### 設問 1
提示文によると、くうさんはこれまでに繰り上げ返済を何回実行していますか。
### 設問 2
提示文のうち、「ここまで、くうさんは、よくや」から「るのか、試算してみましょう。」までの部分を書き写してください。
### 設問 3
次の (a)〜(c) が提示文の内容と一致するかどうかを、それぞれ「はい」か「いいえ」で答え、判断の根拠となる提示文の語句を正確に引用してください。
(a) 家の修繕やリフォームにはローンを利用するよう勧めている。
(b) くうさんにはまだ住宅ローンが残っている。
(c) くうさんの場合、リフォームや修繕はまとめて工事する方法を勧めている。

### 提示文
===

ここまで、くうさんは、よくやってこられたと思います。繰り上げ返済を2回も実行していますし、ご自身の健康不安があるなか、ご家族の健康を一番に考えられておられます。くうさんが少しでも安心できるようアドバイスしていきますね。
 
まず、心配事のひとつ、家の修繕、リフォームのことですが、ローンは使わないようにしてください。まだ住宅ローンが残っていますので、ダブルでのローン返済は避けたほうが賢明です。リフォームや修繕は、まとめて工事したほうがコストを抑えられるかもしれませんが、くうさんの場合は、貯蓄できた範囲で、その時点で優先順位が高いリフォーム・修繕工事をする、という方法で検討してほしいと思います。具体的に、どのくらい貯蓄ができるのか、試算してみましょう。

===

### 記録データ
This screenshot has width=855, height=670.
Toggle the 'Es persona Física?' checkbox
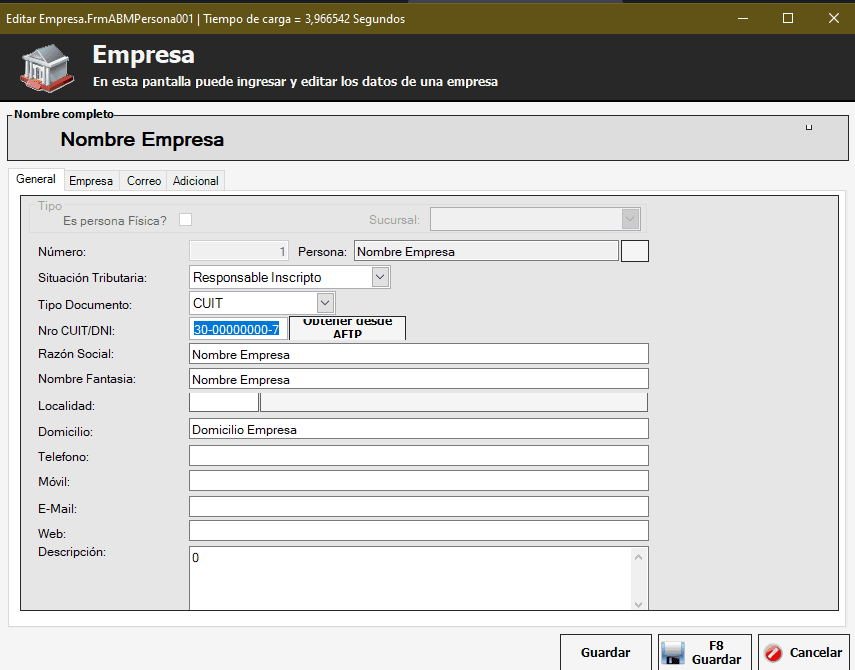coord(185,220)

===

### 正解 1
2回です。

### 正解 2
ここまで、くうさんは、よくやってこられたと思います。繰り上げ返済を2回も実行していますし、ご自身の健康不安があるなか、ご家族の健康を一番に考えられておられます。くうさんが少しでも安心できるようアドバイスしていきますね。
 
まず、心配事のひとつ、家の修繕、リフォームのことですが、ローンは使わないようにしてください。まだ住宅ローンが残っていますので、ダブルでのローン返済は避けたほうが賢明です。リフォームや修繕は、まとめて工事したほうがコストを抑えられるかもしれませんが、くうさんの場合は、貯蓄できた範囲で、その時点で優先順位が高いリフォーム・修繕工事をする、という方法で検討してほしいと思います。具体的に、どのくらい貯蓄ができるのか、試算してみましょう。

### 正解 3
(a) いいえ。「ローンは使わないようにしてください」
(b) はい。「まだ住宅ローンが残っていますので」
(c) いいえ。「くうさんの場合は、貯蓄できた範囲で、その時点で優先順位が高いリフォーム・修繕工事をする、という方法で検討してほしいと思います」